商社非常事態宣言#15Photo:123RF

企業のDX支援で活況を呈するコンサル業界で「独り勝ち」状態とされるのがアクセンチュアだ。だが商機をあの商社が見逃すわけがない。伊藤忠商事が、ある戦略で王者アクセンチュアに対抗すべく動き始めた。特集『商社 非常事態宣言』(全15回)の最終回は、新たな市場へと侵攻戦に打って出た商社の姿を描く。(ダイヤモンド編集部 重石岳史)

国内系コンサルのシグマクシスと資本提携
アクセンチュア対抗戦を仕掛けた伊藤忠の狙い

「日本の産業構造を変えていきましょう」――。

 4月、コンサルティング会社シグマクシスと資本業務提携を締結した伊藤忠商事。情報・金融カンパニー プレジデントの新宮達史は提携発表前、シグマクシス会長の倉重英樹らと向き合い、そう“共闘”を約束した。

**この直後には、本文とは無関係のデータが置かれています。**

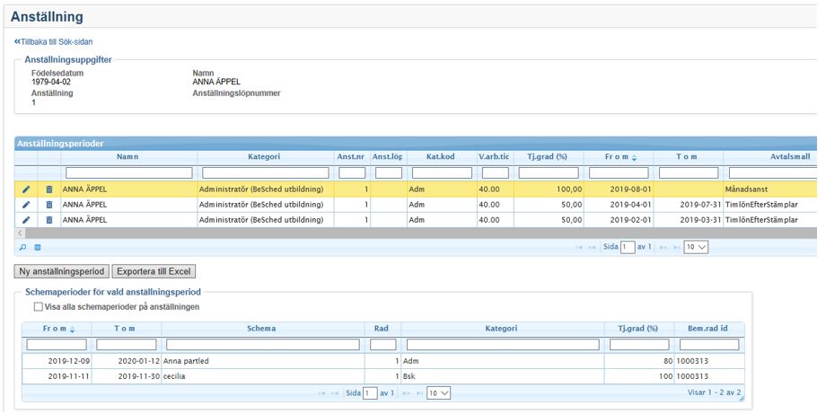Viewport: 826px width, 414px height.
Task: Open rows-per-page dropdown in Anställningsperioder pager
Action: 696,246
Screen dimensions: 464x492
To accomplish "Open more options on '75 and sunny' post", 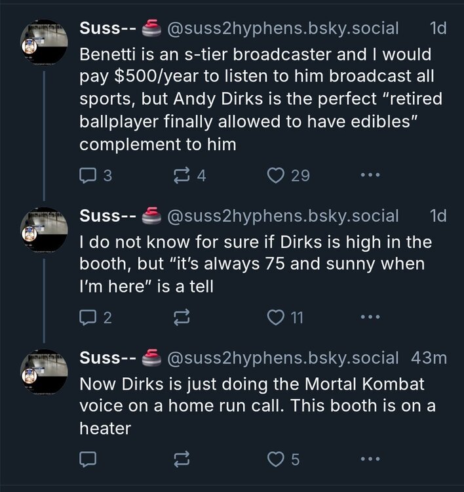I will (370, 318).
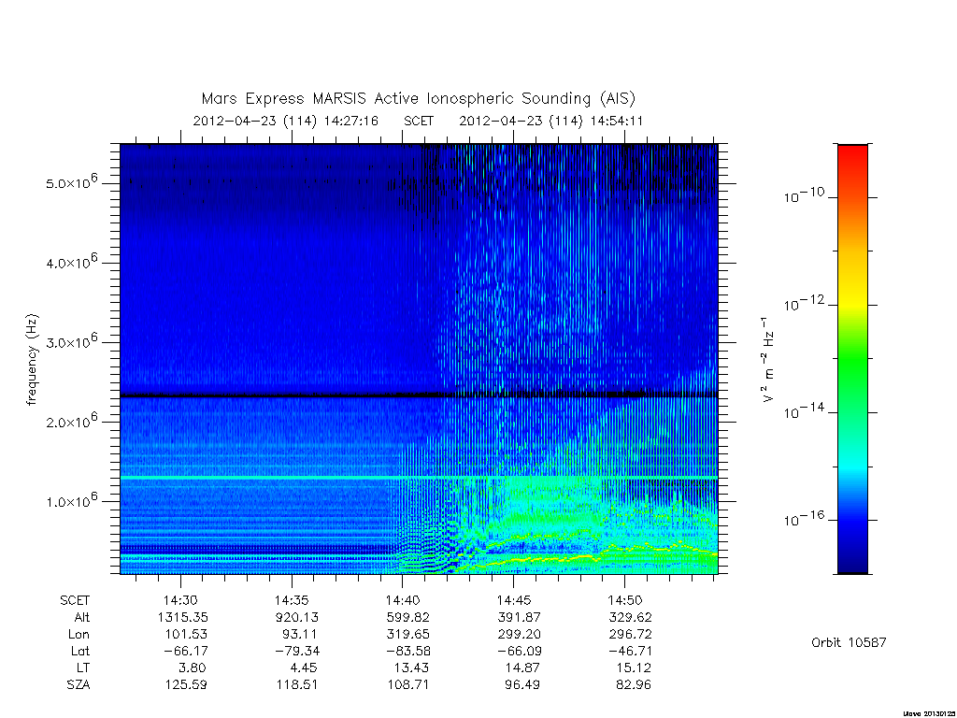This screenshot has height=718, width=957.
Task: Click the Orbit 10587 label
Action: [x=849, y=642]
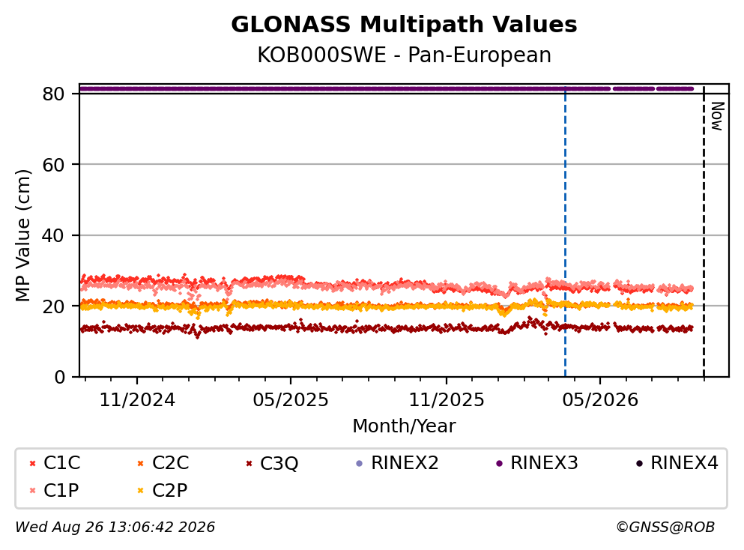744x550 pixels.
Task: Click the ©GNSS@ROB credit text
Action: (665, 527)

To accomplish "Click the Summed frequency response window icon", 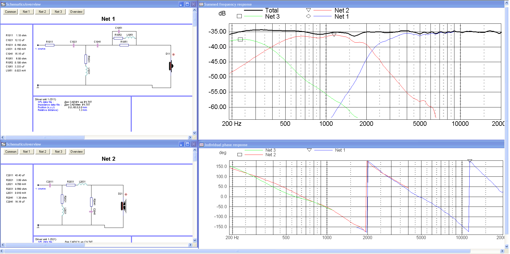I will (x=201, y=4).
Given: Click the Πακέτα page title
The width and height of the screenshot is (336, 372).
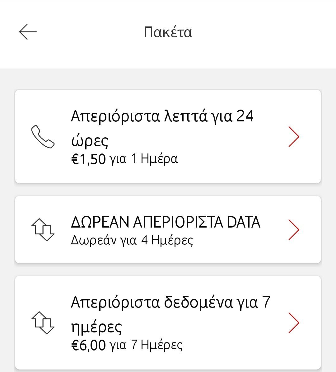Looking at the screenshot, I should [x=168, y=32].
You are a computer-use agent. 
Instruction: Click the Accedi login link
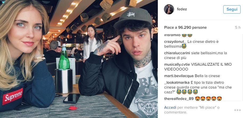pyautogui.click(x=170, y=107)
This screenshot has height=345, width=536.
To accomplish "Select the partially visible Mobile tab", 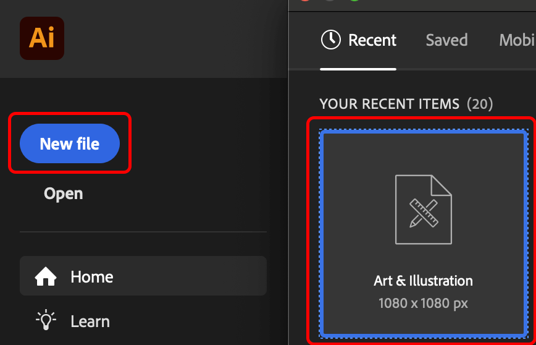I will tap(517, 40).
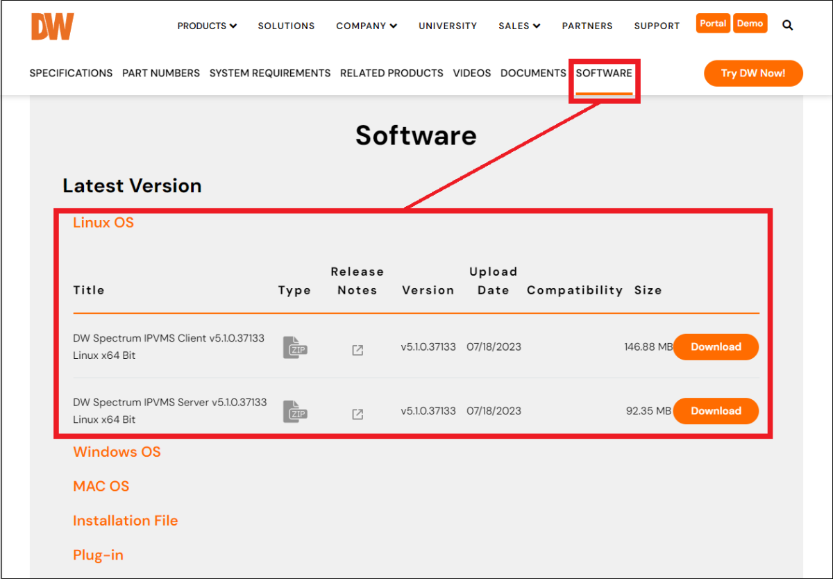Screen dimensions: 833x579
Task: Open the site search
Action: click(x=787, y=24)
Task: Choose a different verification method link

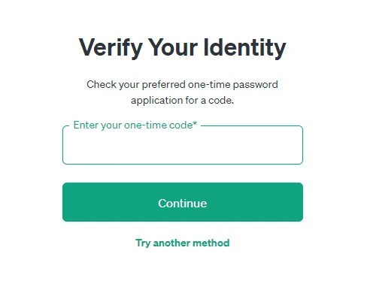Action: coord(183,243)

 シグマクシスは2008年、三菱商事と米投資会社RHJインターナショナルの合弁会社として設立、13年には東京証券取引所マザーズ市場への上場を果たした。ところが三菱商事は18年にシグマクシスの全保有株式を売却し、資本関係を解消していた。

 伊藤忠はその機を逃さず、「三菱商事系」の冠が取れたシグマクシスとの交渉に着手。今回の提携で35億円を投じ、シグマクシス株の約9%を取得することになった。シグマクシスにとっては「捨てる神あれば拾う神あり」というべきか、伊藤忠グループ企業への顧客網拡大に弾みをつけた形だ。

 では、伊藤忠の狙いは何か。

 彼らが提携の先に見据えるのはコンサル界の巨人、アクセンチュアである。